Excerpt to read START

Such a compromise would require more time. At the end of this month, the British parliament will also vote on several amendments to May’s Plan B, including one in which the U.K. requests an extension until the end of this year. May has so far refused to consider an extension.

Another amendment, from Labor, proposes that Parliament vote on whether to hold a second referendum. Support within Labor for a second vote is growing, but not everyone in the party agrees.

Please, please, we want to stay!

The historian Ernest Renan once wrote that the nation is a daily referendum. The notion that the British can define themselves with a single referendum seems rather foolish. At the same time, it would not be very helpful if they were forced to vote every day on whether they wanted to stay in the European Union.

But why not shoot for something in between and settle for a second referendum? Many voters confessed that they didn’t really understand the stakes when they cast their ballots. Over the last two years, they have learned a great deal more about what advantages they get from EU membership and what the consequences will be of withdrawal. If given a second bite at the apple, they would be voting for or against a very specific deal, not just an abstract concept.

Excerpt to read END
Stored data START

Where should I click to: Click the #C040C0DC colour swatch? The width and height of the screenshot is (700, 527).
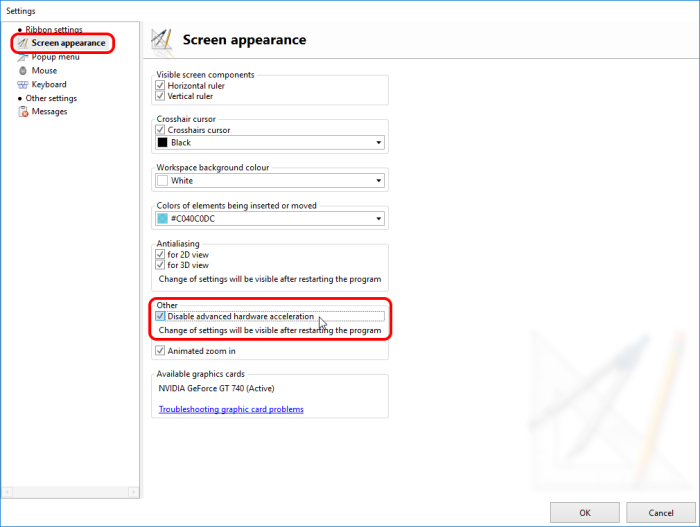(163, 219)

Stored data END
Stored data START

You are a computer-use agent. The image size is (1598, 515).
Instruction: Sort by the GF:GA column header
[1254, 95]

Stored data END

Retype the passage from the Brexit excerpt from "The historian Ernest" up to and including "an abstract concept.".

## Task result
The historian Ernest Renan once wrote that the nation is a daily referendum. The notion that the British can define themselves with a single referendum seems rather foolish. At the same time, it would not be very helpful if they were forced to vote every day on whether they wanted to stay in the European Union.

But why not shoot for something in between and settle for a second referendum? Many voters confessed that they didn’t really understand the stakes when they cast their ballots. Over the last two years, they have learned a great deal more about what advantages they get from EU membership and what the consequences will be of withdrawal. If given a second bite at the apple, they would be voting for or against a very specific deal, not just an abstract concept.